Procès Pastor: Le double assassinat aurait été commandité pour 140.000 euros, affirme un des accusés

EN APPEL Après des cadeaux, dont des voyages, Wojciech Janowski aurait remis des enveloppes d’argent liquide à son coach sportif pour rétribuer des exécutants

20 Minutes avec AFP

— 

Wojciech Janowski à l'issue de son audition par la police le 27 juin 2014 à Nice
Wojciech Janowski à l'issue de son audition par la police le 27 juin 2014 à Nice — Valery Hache AFP
  • Plusieurs personnes sont jugées en appel à Aix-en-Provence pour l’assassinat de la milliardaire Hélène Pastor et de son chauffeur, en mai 2016 à Nice.
  • L’ex-coach sportif du gendre de la femme d’affaires aurait rétribué des exécutants pour cette somme.

L’organisateur du double assassinat a livré des détails mardi, au procès en appel. La milliardaire monégasque Hélène Pastor a été tuée, avec son chauffeur, sur ordre de son propre gendre, moyennant 140.000 euros, a assuré Pascal Dauriac. « J’ai participé, j’ai été un acteur, j’ai perdu pied », a lâché l’ex-coach sportif de Wojciech Janowski devant les jurés de la cour d’assises d’appel d’Aix-en-Provence.

En première instance, en septembre 2018, Pascal Dauriac a été condamné à 30 ans de réclusion criminelle pour complicité d’assassinat. Mardi, il a réitéré ses accusations contre Wojciech Janowski. Hélène Pastor, 77 ans, et son chauffeur Mohamed Darwich, 63 ans, étaient mortellement blessés le 6 mai 2014 alors qu’ils sortaient, en voiture, d’un hôpital de Nice où la Monégasque avait rendu visite à son fils Gildo.

« Trouver quelqu’un pour tuer la vieille »
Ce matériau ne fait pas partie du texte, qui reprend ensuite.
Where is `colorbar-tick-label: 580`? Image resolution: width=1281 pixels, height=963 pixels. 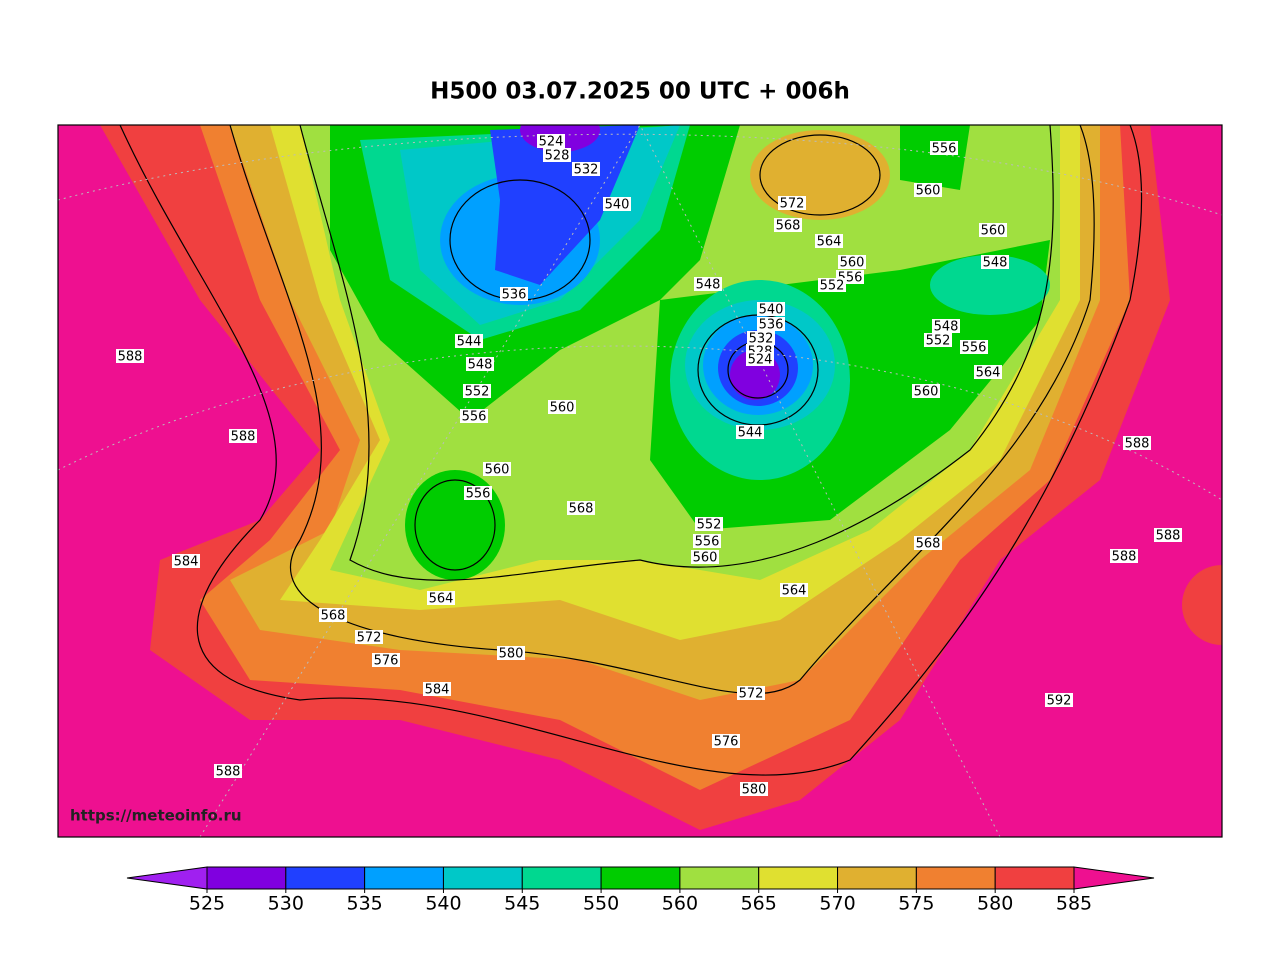 colorbar-tick-label: 580 is located at coordinates (995, 904).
Le gendre « avait donné une date butoir », avant le retour de Gildo à Monaco « parce que ça l’arrangeait » que le double crime ait lieu en France, a affirmé Pascal Dauriac. Il a tenté d’expliquer comment, au service depuis 13 ans de Wojciech Janowski et de sa compagne Sylvia, la fille d’Hélène Pastor, il s’était laissé peu à peu « englué », jusqu’à ne pas réagir lorsque son employeur lui avait demandé de « trouver quelqu’un pour tuer la vieille ».
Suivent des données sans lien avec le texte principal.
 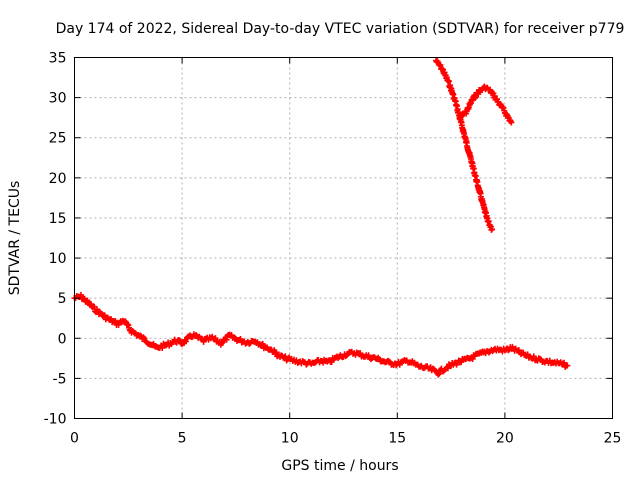 I want to click on x-axis-label: GPS time / hours, so click(x=340, y=466).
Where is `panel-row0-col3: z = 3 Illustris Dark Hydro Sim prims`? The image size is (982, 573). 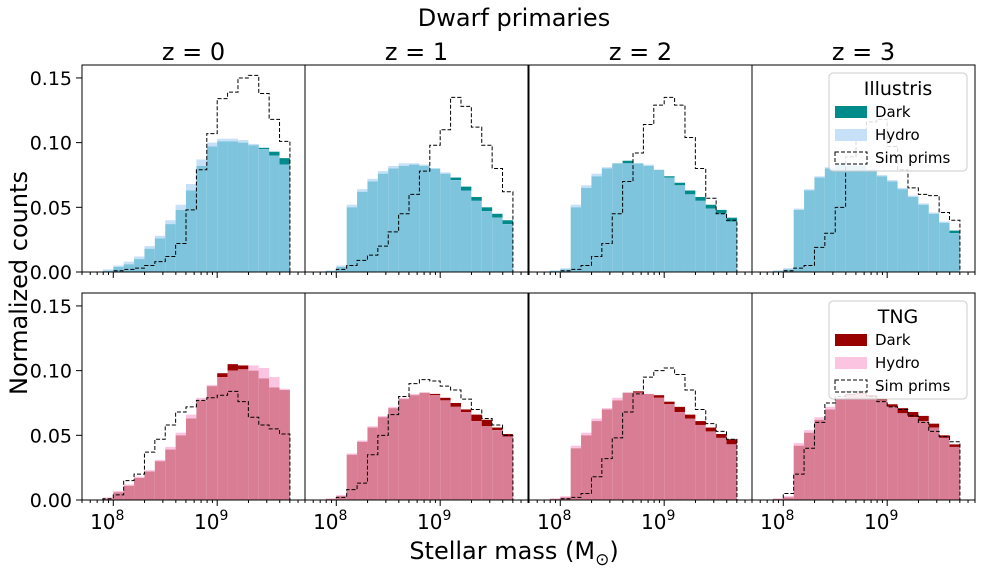 panel-row0-col3: z = 3 Illustris Dark Hydro Sim prims is located at coordinates (864, 158).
« J’étais sous pression constante, j’étais dans un étau, tente-t-il d’expliquer. J’ai transmis les ordres, les informations. » Après les cadeaux, dont des voyages, Wojciech Janowski lui remet des enveloppes d’argent liquide à distribuer aux exécutants : 140.000 euros à se partager, un acompte de 15.000 puis trois autres enveloppes à remettre en plusieurs fois.

« J’étais vampirisé »

« Vous n’avez pas eu le réflexe de fuir, de lui jeter les enveloppes à la figure ? », l’interroge l’avocat de Gildo, Me Gérard Baudoux. « C’est ce que j’aurais dû faire, j’étais vampirisé », répond Pascal Dauriac. Il avait empoché l’argent et trouvé le tueur, Saïd Ahmed et le guetteur Al Haïr Hamadi, condamnés à perpétuité en première instance.

Reconnu coupable d’être le commanditaire en première instance, Wojciech Janowski avait également été condamné à la réclusion à perpétuité. « Je ne suis pas le commanditaire, je suis innocent », a-t-il affirmé au début du procès en appel, prévu jusqu’au 27 mars.